Já Nuno Baltazar trouxe os bastidores de um desfile para a ribalta. A mostra de “Ensaio”, como batizou esta coleção, mostrou o processo criativo do designer, que criou coordenados numa paleta de turquesa, preto, grafite, verde-musgo, crú, amarelo, castanhos e fúcsia, onde predominam estruturas contrastantes e texturas tridimensionais.
Resposta à pandemia
A pandemia e o confinamento tiveram impactos óbvios nas criações – ou falta delas – dos designers portugueses. Nuno Gama decidiu não apresentar uma coleção nova, optando por fazer uma reflexão e uma intervenção onde destacou «o amor a Portugal», interpretada pelo bailarino Bruno Pardo, acompanhado por modelos coreografados por Olga Roriz.
Carolina Machado optou por fazer um retrospetiva dos seus quatro anos de carreira, num reflexo da «introspeção e exploração da identidade e intenção da marca, que continuam a definir o seu futuro», como revela o comunicado da ModaLisboa. Na 10.ª coleção, «surgiu a ideia de fazer uma espécie de comemoração, um revival, de tudo o que já tinha desenvolvido para trás.

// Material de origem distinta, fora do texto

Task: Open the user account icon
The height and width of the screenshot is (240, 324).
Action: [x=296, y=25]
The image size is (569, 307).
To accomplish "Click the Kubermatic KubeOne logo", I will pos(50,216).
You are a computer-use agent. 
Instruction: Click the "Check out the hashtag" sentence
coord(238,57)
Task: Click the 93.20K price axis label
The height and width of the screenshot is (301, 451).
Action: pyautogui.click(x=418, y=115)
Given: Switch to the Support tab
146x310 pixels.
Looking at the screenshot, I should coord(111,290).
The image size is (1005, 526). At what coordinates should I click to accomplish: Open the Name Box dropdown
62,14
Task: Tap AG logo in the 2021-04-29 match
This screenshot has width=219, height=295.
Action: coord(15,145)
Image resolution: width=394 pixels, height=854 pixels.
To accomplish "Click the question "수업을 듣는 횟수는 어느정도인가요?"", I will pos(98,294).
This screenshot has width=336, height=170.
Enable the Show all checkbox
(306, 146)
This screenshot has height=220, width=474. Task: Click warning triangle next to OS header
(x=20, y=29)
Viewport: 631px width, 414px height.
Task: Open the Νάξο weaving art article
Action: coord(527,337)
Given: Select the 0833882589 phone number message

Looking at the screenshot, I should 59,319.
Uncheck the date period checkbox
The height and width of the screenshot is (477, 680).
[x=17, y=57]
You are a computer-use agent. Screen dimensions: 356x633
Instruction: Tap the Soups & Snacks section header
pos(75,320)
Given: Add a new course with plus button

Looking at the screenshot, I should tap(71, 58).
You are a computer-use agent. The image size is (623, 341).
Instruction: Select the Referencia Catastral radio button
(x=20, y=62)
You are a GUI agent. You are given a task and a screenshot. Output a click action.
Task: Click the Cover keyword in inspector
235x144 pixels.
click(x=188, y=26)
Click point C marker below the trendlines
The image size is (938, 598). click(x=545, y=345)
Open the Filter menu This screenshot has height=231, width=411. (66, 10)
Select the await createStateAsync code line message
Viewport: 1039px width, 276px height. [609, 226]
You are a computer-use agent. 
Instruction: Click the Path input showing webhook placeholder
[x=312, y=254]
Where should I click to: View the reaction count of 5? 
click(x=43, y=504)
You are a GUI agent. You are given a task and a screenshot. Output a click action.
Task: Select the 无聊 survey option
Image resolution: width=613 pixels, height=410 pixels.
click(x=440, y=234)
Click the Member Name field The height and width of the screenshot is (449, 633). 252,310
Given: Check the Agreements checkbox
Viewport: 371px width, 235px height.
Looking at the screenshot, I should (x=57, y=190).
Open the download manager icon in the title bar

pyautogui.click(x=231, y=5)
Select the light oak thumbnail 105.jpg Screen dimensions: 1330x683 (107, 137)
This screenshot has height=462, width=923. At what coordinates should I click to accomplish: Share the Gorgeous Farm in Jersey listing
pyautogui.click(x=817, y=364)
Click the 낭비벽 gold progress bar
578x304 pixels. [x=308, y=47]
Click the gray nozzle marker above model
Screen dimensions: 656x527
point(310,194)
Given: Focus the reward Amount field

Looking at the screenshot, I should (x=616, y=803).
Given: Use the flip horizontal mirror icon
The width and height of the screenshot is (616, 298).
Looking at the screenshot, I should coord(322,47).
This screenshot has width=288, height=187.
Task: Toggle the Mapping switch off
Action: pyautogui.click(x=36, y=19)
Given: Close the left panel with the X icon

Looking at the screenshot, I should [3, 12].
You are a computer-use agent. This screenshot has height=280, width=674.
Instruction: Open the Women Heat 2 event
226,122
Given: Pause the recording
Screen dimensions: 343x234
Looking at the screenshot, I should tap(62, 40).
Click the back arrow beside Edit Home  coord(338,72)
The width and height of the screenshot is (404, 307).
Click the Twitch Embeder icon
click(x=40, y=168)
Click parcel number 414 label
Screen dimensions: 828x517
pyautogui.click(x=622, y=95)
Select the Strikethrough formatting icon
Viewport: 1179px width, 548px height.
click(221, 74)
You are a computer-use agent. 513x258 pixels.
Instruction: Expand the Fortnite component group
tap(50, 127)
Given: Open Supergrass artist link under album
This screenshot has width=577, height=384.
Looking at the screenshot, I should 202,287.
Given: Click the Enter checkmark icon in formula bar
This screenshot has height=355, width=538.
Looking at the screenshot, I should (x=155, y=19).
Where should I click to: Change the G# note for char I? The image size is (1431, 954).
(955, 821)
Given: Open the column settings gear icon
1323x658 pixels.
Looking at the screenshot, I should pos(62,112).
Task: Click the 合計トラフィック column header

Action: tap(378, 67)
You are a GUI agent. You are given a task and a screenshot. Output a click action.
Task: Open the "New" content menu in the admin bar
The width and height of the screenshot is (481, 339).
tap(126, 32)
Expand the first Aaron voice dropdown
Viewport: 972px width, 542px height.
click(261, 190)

Peguei nas peças-chave, nas silhuetas mais características, nos detalhes que normalmente uso, como os bolsos, as mangas balão, os drapeados, as pregas, os machos, e fiz uma espécie de resumo, de best-off», contou a designer na entrevista disponível na app.
Já “Iceberg”, de Kolovrat, procurou captar «o momento de transição em que atualmente nos encontramos», numa coleção que trouxe formas familiares e cores claras, a exaltação do design e das manualidades, em pormenores que se complementam, e Ricardo Andrez fez um «tributo a todos os artistas que, durante este lockdown, tanto nos fizeram sonhar e fantasiar». “Um abraço a todos” inspirou-se, por isso, na música, nas séries, nos livros e nos videojogos que permitiram manter a sanidade mental durante os últimos meses.
A Hibu refletiu sobre o vazio criativo provocado pela «reciclagem, por vezes aleatória ou sintética, de referências e estéticas do passado» provocadas pela tecnologia e informação ilimitada online, o coletivo Awaytomars lançou o projeto “Future Positivism” para unir a sua comunidade em torno de um futuro melhor e combater as mensagens de insegurança, medo, desafeto e desespero que têm marcado os últimos meses, e Ricardo Preto quis reavivar memórias felizes e exaltar o amor, a aproximação de nós próprios e do próximo.
«Inicialmente estava a pensar muito na vertente comercial, mas depois achei que tinha mesmo que fazer aquilo que gosto de fazer e fazer sem qualquer limitação», justificou ao Portugal Têxtil. Peças mais estruturadas, blazers e vestidos de festa fizeram parte das propostas que, se a pandemia deixar, serão vestidas nos eventos de passadeira vermelha na próxima primavera-verão.